Task objective: Wherever the string "computer" appears in the entries below, return the line that holds it.

Dataset excerpts:

════════════════════

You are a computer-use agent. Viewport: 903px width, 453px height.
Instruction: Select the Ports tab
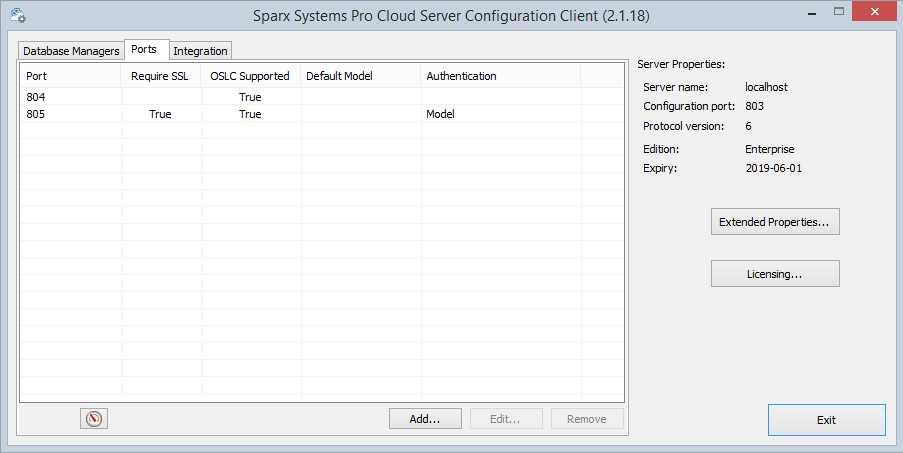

════════════════════

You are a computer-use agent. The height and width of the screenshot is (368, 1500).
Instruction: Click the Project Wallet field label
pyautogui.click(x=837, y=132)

════════════════════

Written solution:
You are a computer-use agent. Viewport: 903px width, 453px height.
You are a computer-use agent. The height and width of the screenshot is (368, 1500).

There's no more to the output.